Les jeux vidéo Dragon Ball

Aussi surprenant que cela puisse sembler, il y a déjà eu environ 70 adaptations vidéoludiques de Dragon Ball. Certaines n’ont d’ailleurs sans doute jamais vraiment franchi les frontières nippones. Le premier jeu dont je me souviens est Dragon Ball : Final Bout (1997). Avec le recul, ce jeu de combat n’était pas très bien fichu et monstrueusement lent, ce qui ne nous a pas empêchés, mes frères et moi, d’y jouer énormément. On faisait avec ce qu’on avait, à l’époque de la PlayStation 1 ! Vint ensuite, dans les années 2000, l’époque des DBZ Budokai, puis Budokai Tenkaichi. Et autant dire que les disques ont encore pas mal tourné. En plus de proposer une immense palette de personnages, Budokai Tenkaichi 3 imitait les graphismes du manga et permettait de se transformer, en plein combat. Tu te rends compte ? Pour être tout à fait honnête, l’époque des jeux proposant un mode multi local de qualité, et de nombreux personnages à débloquer, sans les acheter, me manque. J’ai aussi eu l’occasion de tester l’un des épisodes de DBZ : L’héritage de Goku, sur Game Boy Advance. Un titre intéressant dans la mesure où, à l’instar de DBZ Kakarot, il s’agissait d’un RPG. Il y eut de nombreuses autres adaptations, à commencer par la série Xenoverse ou Dragon Ball FighterZ, qui ne m’ont jamais donné spécialement envie. J’avais d’ailleurs de forts a priori sur DBZ Kakarot, avant de me lancer dans l’aventure. Et tu sais quoi ? Je suis très heureuse d’y avoir joué.

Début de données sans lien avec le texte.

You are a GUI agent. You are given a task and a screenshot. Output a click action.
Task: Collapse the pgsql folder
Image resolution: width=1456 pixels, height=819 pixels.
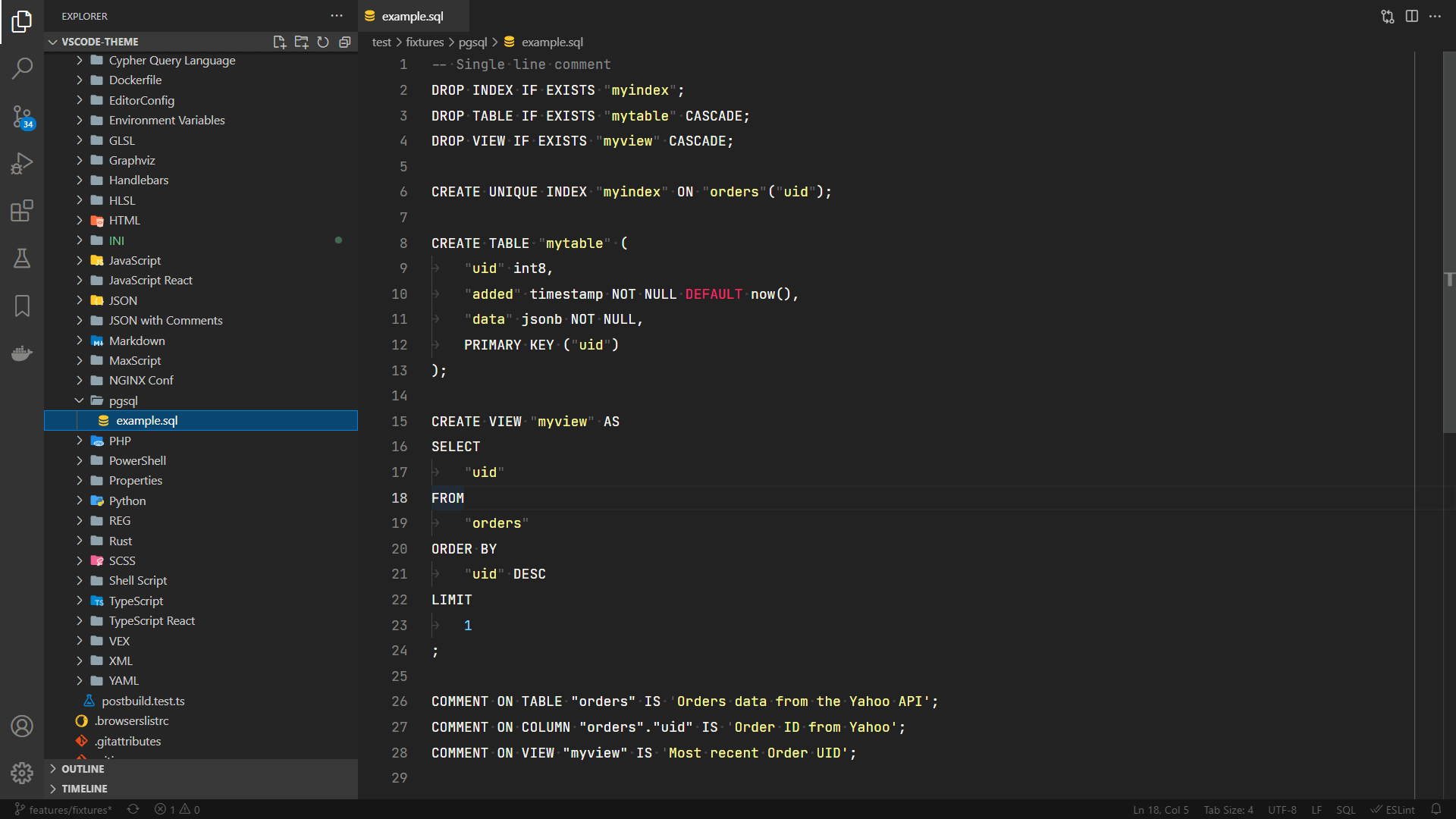click(x=123, y=400)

L’harmonie de la narration et du gameplay

Entendons-nous bien, objectivement, DBZ Kakarot n’est pas un grand JRPG. Si certaines cinématiques sont d’excellente facture et n’ont pas à rougir face à l’animé, l’aspect technique et les graphismes peuvent se révéler bancals. Côté histoire, le jeu vidéo reprend les quatre grands arcs de Dragon Ball Z : l’arrivée des Saiyans sur Terre, l’affrontement contre Freezer sur Namek, le Cell Game et l’arc final, dix ans plus tard, contre Majin Boo. DBZ Kakarot rend hommage à tous les moments emblématiques du manga. Si cela peut captiver ou émouvoir les fans, ce peut être à double-tranchant pour les moins fans, voire les néophytes. Le jeu est-il un bon moyen de découvrir cette histoire culte, ou au contraire, très fastidieux ?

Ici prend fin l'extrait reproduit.